● **ENTRIES SUPPLIED**:
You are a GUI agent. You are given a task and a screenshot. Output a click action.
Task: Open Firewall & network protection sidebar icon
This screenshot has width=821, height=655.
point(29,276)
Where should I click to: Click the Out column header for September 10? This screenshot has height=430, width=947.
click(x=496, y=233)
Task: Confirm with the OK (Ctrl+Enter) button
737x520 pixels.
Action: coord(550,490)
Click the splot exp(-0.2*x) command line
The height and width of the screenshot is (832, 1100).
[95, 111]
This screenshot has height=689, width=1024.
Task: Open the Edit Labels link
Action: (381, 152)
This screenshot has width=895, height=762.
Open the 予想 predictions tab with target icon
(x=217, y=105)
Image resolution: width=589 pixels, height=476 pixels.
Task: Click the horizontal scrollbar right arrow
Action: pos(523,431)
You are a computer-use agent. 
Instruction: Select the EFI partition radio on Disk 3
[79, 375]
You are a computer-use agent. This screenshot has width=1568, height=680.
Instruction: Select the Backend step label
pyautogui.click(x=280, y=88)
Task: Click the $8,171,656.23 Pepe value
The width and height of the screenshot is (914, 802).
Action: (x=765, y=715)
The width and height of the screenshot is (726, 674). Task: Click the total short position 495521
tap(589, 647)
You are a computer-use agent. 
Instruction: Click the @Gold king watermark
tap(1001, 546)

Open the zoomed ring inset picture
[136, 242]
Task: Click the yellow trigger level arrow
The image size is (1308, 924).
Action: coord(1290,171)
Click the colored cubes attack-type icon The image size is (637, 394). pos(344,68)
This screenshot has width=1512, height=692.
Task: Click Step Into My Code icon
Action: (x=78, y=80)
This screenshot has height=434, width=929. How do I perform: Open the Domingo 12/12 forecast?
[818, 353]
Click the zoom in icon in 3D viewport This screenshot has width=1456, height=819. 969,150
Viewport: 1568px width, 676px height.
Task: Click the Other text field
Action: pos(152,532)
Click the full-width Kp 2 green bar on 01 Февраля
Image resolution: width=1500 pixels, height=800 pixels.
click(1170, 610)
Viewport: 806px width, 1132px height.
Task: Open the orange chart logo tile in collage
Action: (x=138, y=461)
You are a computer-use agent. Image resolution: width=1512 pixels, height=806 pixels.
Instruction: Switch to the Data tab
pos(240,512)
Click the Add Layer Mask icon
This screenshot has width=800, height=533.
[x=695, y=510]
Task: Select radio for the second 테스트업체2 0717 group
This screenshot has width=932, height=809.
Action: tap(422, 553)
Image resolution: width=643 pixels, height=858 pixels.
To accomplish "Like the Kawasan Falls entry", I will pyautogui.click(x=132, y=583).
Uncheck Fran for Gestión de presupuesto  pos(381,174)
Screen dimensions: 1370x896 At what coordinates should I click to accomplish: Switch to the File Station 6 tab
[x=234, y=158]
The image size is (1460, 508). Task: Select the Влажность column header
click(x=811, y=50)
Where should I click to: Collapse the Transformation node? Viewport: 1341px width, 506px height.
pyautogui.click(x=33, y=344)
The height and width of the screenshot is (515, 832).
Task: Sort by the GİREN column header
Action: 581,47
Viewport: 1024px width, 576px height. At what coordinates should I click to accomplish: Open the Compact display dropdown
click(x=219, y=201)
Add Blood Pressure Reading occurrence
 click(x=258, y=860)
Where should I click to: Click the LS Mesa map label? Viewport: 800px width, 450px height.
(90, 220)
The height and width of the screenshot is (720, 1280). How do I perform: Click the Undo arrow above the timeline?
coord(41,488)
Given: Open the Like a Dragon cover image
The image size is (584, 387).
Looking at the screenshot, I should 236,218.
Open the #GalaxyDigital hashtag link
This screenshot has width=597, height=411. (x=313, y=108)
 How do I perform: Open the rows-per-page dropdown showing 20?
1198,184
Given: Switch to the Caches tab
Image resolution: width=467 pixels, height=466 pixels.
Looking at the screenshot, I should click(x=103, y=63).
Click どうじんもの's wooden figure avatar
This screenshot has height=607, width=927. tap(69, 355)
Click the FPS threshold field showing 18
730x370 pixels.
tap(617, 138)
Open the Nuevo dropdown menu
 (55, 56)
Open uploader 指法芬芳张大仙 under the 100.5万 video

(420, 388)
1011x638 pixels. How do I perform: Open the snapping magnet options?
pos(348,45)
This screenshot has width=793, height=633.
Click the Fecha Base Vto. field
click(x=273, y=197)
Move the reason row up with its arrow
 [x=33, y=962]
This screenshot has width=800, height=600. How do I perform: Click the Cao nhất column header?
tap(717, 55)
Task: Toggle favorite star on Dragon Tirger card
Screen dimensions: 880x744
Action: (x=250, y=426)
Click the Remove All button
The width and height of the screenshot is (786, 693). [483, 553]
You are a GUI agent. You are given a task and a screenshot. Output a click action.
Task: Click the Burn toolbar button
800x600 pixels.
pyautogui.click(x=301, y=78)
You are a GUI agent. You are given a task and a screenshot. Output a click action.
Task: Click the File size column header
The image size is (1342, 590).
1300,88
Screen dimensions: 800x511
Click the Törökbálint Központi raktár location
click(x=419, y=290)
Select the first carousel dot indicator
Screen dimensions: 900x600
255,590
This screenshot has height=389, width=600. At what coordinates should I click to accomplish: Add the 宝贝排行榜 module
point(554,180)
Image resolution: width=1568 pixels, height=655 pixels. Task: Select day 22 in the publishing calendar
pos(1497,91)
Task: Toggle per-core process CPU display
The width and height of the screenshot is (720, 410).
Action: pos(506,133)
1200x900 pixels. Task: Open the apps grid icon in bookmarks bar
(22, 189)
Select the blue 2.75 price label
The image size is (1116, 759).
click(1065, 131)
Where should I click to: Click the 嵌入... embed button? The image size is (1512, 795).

● **TASK TO CARRY OUT**: All of the records need to be returned exactly as they are.

● **EXERCISE ANSWER**:
You are a GUI agent. You are given a task and a screenshot. Output a click action.
Task: Open Firewall & network protection sidebar icon
This screenshot has width=821, height=655.
point(29,276)
Where should I click to: Click the Out column header for September 10? This screenshot has height=430, width=947.
click(x=496, y=233)
Task: Confirm with the OK (Ctrl+Enter) button
737x520 pixels.
Action: coord(550,490)
Click the splot exp(-0.2*x) command line
The height and width of the screenshot is (832, 1100).
[95, 111]
This screenshot has height=689, width=1024.
Task: Open the Edit Labels link
Action: (381, 152)
This screenshot has width=895, height=762.
Open the 予想 predictions tab with target icon
(x=217, y=105)
Image resolution: width=589 pixels, height=476 pixels.
Task: Click the horizontal scrollbar right arrow
Action: pos(523,431)
You are a computer-use agent. 
Instruction: Select the EFI partition radio on Disk 3
[79, 375]
You are a computer-use agent. This screenshot has width=1568, height=680.
Instruction: Select the Backend step label
pyautogui.click(x=280, y=88)
Task: Click the $8,171,656.23 Pepe value
The width and height of the screenshot is (914, 802).
Action: (x=765, y=715)
The width and height of the screenshot is (726, 674). Task: Click the total short position 495521
tap(589, 647)
You are a computer-use agent. 
Instruction: Click the @Gold king watermark
tap(1001, 546)

Open the zoomed ring inset picture
[136, 242]
Task: Click the yellow trigger level arrow
The image size is (1308, 924).
Action: coord(1290,171)
Click the colored cubes attack-type icon The image size is (637, 394). pos(344,68)
This screenshot has width=1512, height=692.
Task: Click Step Into My Code icon
Action: (x=78, y=80)
This screenshot has height=434, width=929. How do I perform: Open the Domingo 12/12 forecast?
[818, 353]
Click the zoom in icon in 3D viewport This screenshot has width=1456, height=819. 969,150
Viewport: 1568px width, 676px height.
Task: Click the Other text field
Action: pos(152,532)
Click the full-width Kp 2 green bar on 01 Февраля
Image resolution: width=1500 pixels, height=800 pixels.
click(1170, 610)
Viewport: 806px width, 1132px height.
Task: Open the orange chart logo tile in collage
Action: (x=138, y=461)
You are a computer-use agent. Image resolution: width=1512 pixels, height=806 pixels.
Instruction: Switch to the Data tab
pos(240,512)
Click the Add Layer Mask icon
This screenshot has width=800, height=533.
[x=695, y=510]
Task: Select radio for the second 테스트업체2 0717 group
This screenshot has width=932, height=809.
Action: tap(422, 553)
Image resolution: width=643 pixels, height=858 pixels.
To accomplish "Like the Kawasan Falls entry", I will pyautogui.click(x=132, y=583).
Uncheck Fran for Gestión de presupuesto  pos(381,174)
Screen dimensions: 1370x896 At what coordinates should I click to accomplish: Switch to the File Station 6 tab
[x=234, y=158]
The image size is (1460, 508). Task: Select the Влажность column header
click(x=811, y=50)
Where should I click to: Collapse the Transformation node? Viewport: 1341px width, 506px height.
pyautogui.click(x=33, y=344)
The height and width of the screenshot is (515, 832).
Task: Sort by the GİREN column header
Action: 581,47
Viewport: 1024px width, 576px height. At what coordinates should I click to accomplish: Open the Compact display dropdown
click(x=219, y=201)
Add Blood Pressure Reading occurrence
 click(x=258, y=860)
Where should I click to: Click the LS Mesa map label? Viewport: 800px width, 450px height.
(90, 220)
The height and width of the screenshot is (720, 1280). How do I perform: Click the Undo arrow above the timeline?
coord(41,488)
Given: Open the Like a Dragon cover image
The image size is (584, 387).
Looking at the screenshot, I should 236,218.
Open the #GalaxyDigital hashtag link
This screenshot has width=597, height=411. (x=313, y=108)
 How do I perform: Open the rows-per-page dropdown showing 20?
1198,184
Given: Switch to the Caches tab
Image resolution: width=467 pixels, height=466 pixels.
Looking at the screenshot, I should click(x=103, y=63).
Click どうじんもの's wooden figure avatar
This screenshot has height=607, width=927. tap(69, 355)
Click the FPS threshold field showing 18
730x370 pixels.
tap(617, 138)
Open the Nuevo dropdown menu
 (55, 56)
Open uploader 指法芬芳张大仙 under the 100.5万 video

(420, 388)
1011x638 pixels. How do I perform: Open the snapping magnet options?
pos(348,45)
This screenshot has width=793, height=633.
Click the Fecha Base Vto. field
click(x=273, y=197)
Move the reason row up with its arrow
 [x=33, y=962]
This screenshot has width=800, height=600. How do I perform: Click the Cao nhất column header?
tap(717, 55)
Task: Toggle favorite star on Dragon Tirger card
Screen dimensions: 880x744
Action: (x=250, y=426)
Click the Remove All button
The width and height of the screenshot is (786, 693). [483, 553]
You are a GUI agent. You are given a task and a screenshot. Output a click action.
Task: Click the Burn toolbar button
800x600 pixels.
pyautogui.click(x=301, y=78)
You are a GUI agent. You are given a task and a screenshot. Output a click action.
Task: Click the File size column header
The image size is (1342, 590).
1300,88
Screen dimensions: 800x511
Click the Törökbálint Központi raktár location
click(x=419, y=290)
Select the first carousel dot indicator
Screen dimensions: 900x600
255,590
This screenshot has height=389, width=600. At what coordinates should I click to accomplish: Add the 宝贝排行榜 module
point(554,180)
Image resolution: width=1568 pixels, height=655 pixels. Task: Select day 22 in the publishing calendar
pos(1497,91)
Task: Toggle per-core process CPU display
The width and height of the screenshot is (720, 410).
Action: pos(506,133)
1200x900 pixels. Task: Open the apps grid icon in bookmarks bar
(22, 189)
Select the blue 2.75 price label
The image size is (1116, 759).
click(1065, 131)
Where should I click to: Click the 嵌入... embed button? The image size is (1512, 795).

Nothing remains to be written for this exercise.